Background technology
In many modern video decode systems, as MPEG-I, MPEG-II and H261 etc., generally use compress technique to predict or the action of interframe encode, wherein motion compensation is based on block (Block), and each prediction block (Predicted Block) is all in conjunction with action vector (Motion Vector).The operation of motion compensation mainly is by on the reference picture, and the data vectorial according to action read prediction block.Generally speaking, the storer of prediction reference image is quite big, and is stored in the dynamic RAM (DRAM).Dynamic RAM is made up of many thesauruss, and thesaurus is made up of many storage lines, when before a storage line access data, must some extra time periods of experience, and as precharge and activate a storage line etc.If, will produce some extra time periods, the action of for example skipping so present accessed row is different from when previous.And this action of skipping can reduce the bandwidth (Bandwidth) that is read prediction block by dynamic RAM greatly.
In order to reduce the action of skipping, prediction block must be distributed in less memory page as far as possible, and prediction block must connect a page mode with one page and reads.Fig. 1 is a kind of synoptic diagram with block mode stored reference view data.As shown in Figure 1, reference picture is of a size of the 720*576 pixel, and each macro zone block (Macro-block) is the 16*16 pixel.If the memory page size of dynamic RAM is 1024 bit groups, then each memory page can be stored four macro zone blocks.The storage mode of Fig. 1 is each memory page (thicker solid line) storage 4 vertical macro zone blocks (thinner solid line).When reading the prediction block A of dotted line, data area A1, A2, A3, the A4 of this prediction block A is distributed in four different memory pages, and three actions of skipping so must be arranged.

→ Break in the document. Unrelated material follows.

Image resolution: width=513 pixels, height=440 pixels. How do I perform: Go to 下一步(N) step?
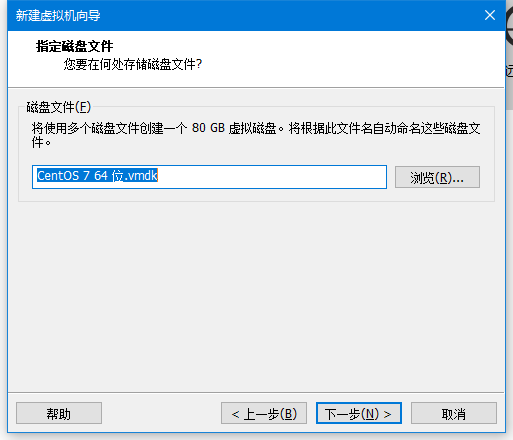(359, 413)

Read prediction block though connect the order of one page with one page, can eliminate the action of skipping substantially, on bandwidth applications,, remain the big bottleneck on the bandwidth of dynamic RAM as the HDTV video decoding system.Especially on the frequency applications that the instantaneous decoding restriction is arranged, because in the motion compensation process, storer reads to need to reach fast in a large number, the action of too much skipping may cause reaching the demand of instantaneous decoding.
Summary of the invention
Because the problems referred to above, the purpose of this invention is to provide a kind of access method of storage, the data by repeated storage memory page border form the analog storage page or leaf, so can reduce or avoid the action of skipping fully.

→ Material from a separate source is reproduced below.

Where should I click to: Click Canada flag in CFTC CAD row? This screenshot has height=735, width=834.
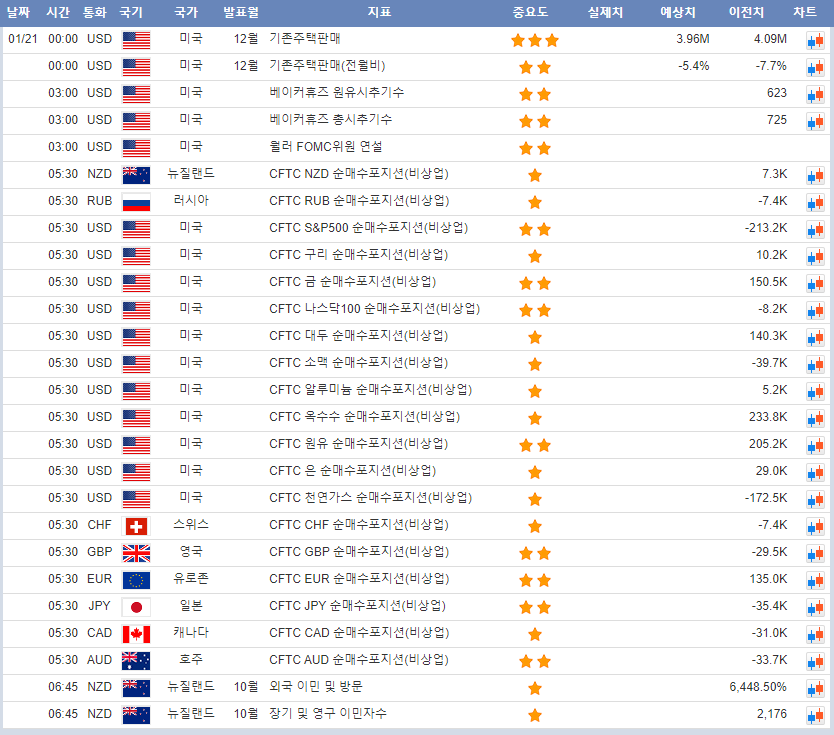pyautogui.click(x=135, y=634)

For reaching above-mentioned purpose, access method of storage of the present invention, the action of skipping when reducing or eliminating data read with the partial data on repeated storage memory page border.This method comprises the following step: the maximum height and the breadth extreme that determine a prediction block; Storing step is at the partial data of the adjacent last memory page of at least one border of at least one memory page repeated storage; And read step, according to the position of the block desiring to read, select can on the border of repeated storage, not produce the memory page that skips and read this block.
Therefore, the present invention utilizes the mode of repeated storage to eliminate the action of skipping when reading block data, and then promotes bandwidth of memory, accelerates reading speed simultaneously.
Description of drawings
Fig. 1 is a kind of synoptic diagram with block mode stored reference view data.
Figure 2 shows that to merge the principle that two memory pages become an analog storage page or leaf, wherein (A) for block A for the location drawing, (C) that are positioned at memory page M page or leaf and N page or leaf in the location drawing of memory page M page or leaf, (B) for pixel of block A displacement to the right for being the memory page M_N page or leaf of simulating with the synoptic diagram of the boundary position data of the memory page M page or leaf of memory page N page or leaf repeated storage and (D).
Fig. 3 removes the example on all horizontal memory page borders for the present invention, and wherein (A) is that synoptic diagram, (B) of the overlapping storage of each memory page are the analog storage page or leaf.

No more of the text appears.